Dato per scontato che i documenti raccolti nel libro bianco rappresentano la base di ogni ricostruzione, qui mi limito ad aggiungere alcuni fatti che lì non sono citati:

  • 1. Ovviamente l’occupazione non nasce dal nulla. E’ già stata ricordata l’occupazione dell’anno precedente in difesa del tribuno (ma non ne ho memoria perché io allora ero a Torino e, a dire la verità, è cosa che mi ha lasciato sempre molto perplessa – ma naturalmente i movimenti nascono dalle cose più strane). Successivamente per un anno a Lettere si è lavorato molto in vista dell’occupazione, discutendo della validità delle rappresentanze, della vetustà delle strutture e della didattica universitaria ecc. e anche diffondendo le voci critiche di cui si aveva sentore.

  • 2. All’assemblea che doveva decidere l’occupazione erano stati invitati anche esponenti di altre università in lotta, fra cui Masssimo Cacciari. Non sembri strano: la situazione di isolamento e il provincialismo del movimento a Trieste richiedevano di aprire il più possibile alle altre esperienze.

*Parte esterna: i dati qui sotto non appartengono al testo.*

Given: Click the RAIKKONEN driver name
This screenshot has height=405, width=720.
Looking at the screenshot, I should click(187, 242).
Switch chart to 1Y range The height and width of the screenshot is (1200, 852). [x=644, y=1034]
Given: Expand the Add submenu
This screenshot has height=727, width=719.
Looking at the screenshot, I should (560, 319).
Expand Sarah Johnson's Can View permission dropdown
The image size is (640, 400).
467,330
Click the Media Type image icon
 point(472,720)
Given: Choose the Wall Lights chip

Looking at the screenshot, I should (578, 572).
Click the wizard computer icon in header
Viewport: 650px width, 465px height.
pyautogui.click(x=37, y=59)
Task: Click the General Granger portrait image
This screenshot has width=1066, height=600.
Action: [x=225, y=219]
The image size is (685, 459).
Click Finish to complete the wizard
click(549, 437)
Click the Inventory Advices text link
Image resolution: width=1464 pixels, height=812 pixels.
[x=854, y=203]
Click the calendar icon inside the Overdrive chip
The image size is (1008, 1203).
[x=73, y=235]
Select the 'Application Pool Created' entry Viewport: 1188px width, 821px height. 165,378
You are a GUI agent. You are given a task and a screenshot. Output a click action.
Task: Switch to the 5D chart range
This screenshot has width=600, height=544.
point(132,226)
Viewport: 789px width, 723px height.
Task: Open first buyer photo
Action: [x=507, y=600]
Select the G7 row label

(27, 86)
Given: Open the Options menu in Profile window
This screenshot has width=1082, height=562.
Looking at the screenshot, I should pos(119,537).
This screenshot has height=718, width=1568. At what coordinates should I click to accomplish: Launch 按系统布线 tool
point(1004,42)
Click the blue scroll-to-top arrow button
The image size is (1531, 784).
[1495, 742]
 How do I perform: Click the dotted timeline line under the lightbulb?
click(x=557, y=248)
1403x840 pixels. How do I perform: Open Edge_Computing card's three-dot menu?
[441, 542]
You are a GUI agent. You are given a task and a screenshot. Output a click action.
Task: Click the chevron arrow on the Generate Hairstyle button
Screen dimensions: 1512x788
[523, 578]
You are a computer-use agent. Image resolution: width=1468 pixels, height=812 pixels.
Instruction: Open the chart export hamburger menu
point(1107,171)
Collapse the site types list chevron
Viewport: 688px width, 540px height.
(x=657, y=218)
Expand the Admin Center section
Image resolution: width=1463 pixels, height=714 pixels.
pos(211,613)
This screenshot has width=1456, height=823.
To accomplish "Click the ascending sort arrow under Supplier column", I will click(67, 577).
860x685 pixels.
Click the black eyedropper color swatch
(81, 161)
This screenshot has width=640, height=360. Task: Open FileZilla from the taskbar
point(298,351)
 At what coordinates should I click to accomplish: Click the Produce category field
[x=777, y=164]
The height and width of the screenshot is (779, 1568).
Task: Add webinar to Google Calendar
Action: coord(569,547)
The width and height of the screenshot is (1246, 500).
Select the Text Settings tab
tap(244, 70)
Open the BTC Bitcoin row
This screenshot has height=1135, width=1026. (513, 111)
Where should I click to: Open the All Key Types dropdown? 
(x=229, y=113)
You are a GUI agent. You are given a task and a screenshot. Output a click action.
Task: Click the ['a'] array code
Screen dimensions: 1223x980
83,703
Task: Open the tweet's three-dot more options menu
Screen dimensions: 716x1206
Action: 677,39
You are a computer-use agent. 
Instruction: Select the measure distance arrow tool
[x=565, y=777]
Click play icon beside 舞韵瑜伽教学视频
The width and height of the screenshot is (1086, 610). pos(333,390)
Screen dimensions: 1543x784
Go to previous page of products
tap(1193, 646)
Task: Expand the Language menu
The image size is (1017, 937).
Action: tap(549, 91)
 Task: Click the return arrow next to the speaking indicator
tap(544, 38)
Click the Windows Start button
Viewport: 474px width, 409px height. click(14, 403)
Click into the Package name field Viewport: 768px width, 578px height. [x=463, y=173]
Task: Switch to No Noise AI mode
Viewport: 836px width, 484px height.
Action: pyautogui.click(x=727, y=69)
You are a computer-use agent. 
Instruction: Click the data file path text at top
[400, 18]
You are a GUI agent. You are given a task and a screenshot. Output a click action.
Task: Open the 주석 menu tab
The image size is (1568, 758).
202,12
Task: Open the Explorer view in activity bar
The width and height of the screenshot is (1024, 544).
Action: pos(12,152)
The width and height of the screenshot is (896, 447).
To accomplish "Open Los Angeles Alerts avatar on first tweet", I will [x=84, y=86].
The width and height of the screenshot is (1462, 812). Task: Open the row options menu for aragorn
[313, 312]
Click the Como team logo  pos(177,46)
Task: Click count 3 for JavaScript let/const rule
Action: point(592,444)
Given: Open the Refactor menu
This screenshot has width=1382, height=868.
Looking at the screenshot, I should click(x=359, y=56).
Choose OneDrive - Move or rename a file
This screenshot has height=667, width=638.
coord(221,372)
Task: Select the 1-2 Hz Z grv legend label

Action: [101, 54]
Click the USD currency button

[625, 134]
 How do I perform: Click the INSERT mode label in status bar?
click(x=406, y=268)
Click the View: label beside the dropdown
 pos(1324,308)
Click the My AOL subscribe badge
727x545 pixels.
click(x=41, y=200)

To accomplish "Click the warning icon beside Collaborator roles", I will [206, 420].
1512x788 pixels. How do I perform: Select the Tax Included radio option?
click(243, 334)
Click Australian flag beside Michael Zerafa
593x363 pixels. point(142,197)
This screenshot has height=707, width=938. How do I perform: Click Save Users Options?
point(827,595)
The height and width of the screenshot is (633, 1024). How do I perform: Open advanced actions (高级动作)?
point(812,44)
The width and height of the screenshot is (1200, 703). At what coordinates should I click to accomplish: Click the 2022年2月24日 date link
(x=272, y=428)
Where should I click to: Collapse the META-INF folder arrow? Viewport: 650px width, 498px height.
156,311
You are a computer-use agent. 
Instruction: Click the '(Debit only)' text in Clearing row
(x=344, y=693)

  • 3. Oltre ai terribilmente seri controcorsi si sono fatti anche dei gruppi molto più liberi, come un gruppo teatrale che ha anche prodotto uno spettaccolino. Soprattutto, però, si è sperimentato un vissuto completamente nuovo: fuori dalle gabbie, per la prima volta eravamo padroni di noi stessi e dovevamo inventarci una nuova cultura, nuove strutture universitarie, ma anche una nuova espressione della nostra corporeità e della nostra socialità. E’ da questo vissuto, credo, che si sprigiona la valenza sovversiva del ’68.

  • 4. In marzo una piccola delegazione ha partecipato a Milano al primo (?) convegno delle facoltà occupate. Ne abbiamo capito poco, anche perché iniziavano le diatribe tra gruppi organizzati e non possedevamo gli elementi concettuali per orientarci.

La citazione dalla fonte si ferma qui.